## RECORDS SUPPLIED

"""

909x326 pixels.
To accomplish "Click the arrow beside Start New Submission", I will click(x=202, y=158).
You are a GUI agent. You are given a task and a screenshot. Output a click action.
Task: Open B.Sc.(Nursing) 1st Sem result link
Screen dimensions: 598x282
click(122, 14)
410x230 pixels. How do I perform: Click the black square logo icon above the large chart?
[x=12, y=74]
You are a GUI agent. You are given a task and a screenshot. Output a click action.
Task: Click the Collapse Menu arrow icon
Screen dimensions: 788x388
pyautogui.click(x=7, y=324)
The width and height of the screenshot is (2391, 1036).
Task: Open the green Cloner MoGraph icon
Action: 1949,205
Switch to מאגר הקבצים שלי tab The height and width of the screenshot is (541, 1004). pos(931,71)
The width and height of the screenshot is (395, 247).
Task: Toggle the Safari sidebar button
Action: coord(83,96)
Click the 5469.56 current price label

"""

## SET PROBLEM
Render the lines above as a Markdown table with the columns Row and Line, giving each line its own numbered row and leaving out any blank lines.

## SOLUTION BELOW
| Row | Line |
|---|---|
| 1 | 909x326 pixels. |
| 2 | To accomplish "Click the arrow beside Start New Submission", I will click(x=202, y=158). |
| 3 | You are a GUI agent. You are given a task and a screenshot. Output a click action. |
| 4 | Task: Open B.Sc.(Nursing) 1st Sem result link |
| 5 | Screen dimensions: 598x282 |
| 6 | click(122, 14) |
| 7 | 410x230 pixels. How do I perform: Click the black square logo icon above the large chart? |
| 8 | [x=12, y=74] |
| 9 | You are a GUI agent. You are given a task and a screenshot. Output a click action. |
| 10 | Task: Click the Collapse Menu arrow icon |
| 11 | Screen dimensions: 788x388 |
| 12 | pyautogui.click(x=7, y=324) |
| 13 | The width and height of the screenshot is (2391, 1036). |
| 14 | Task: Open the green Cloner MoGraph icon |
| 15 | Action: 1949,205 |
| 16 | Switch to מאגר הקבצים שלי tab The height and width of the screenshot is (541, 1004). pos(931,71) |
| 17 | The width and height of the screenshot is (395, 247). |
| 18 | Task: Toggle the Safari sidebar button |
| 19 | Action: coord(83,96) |
| 20 | Click the 5469.56 current price label |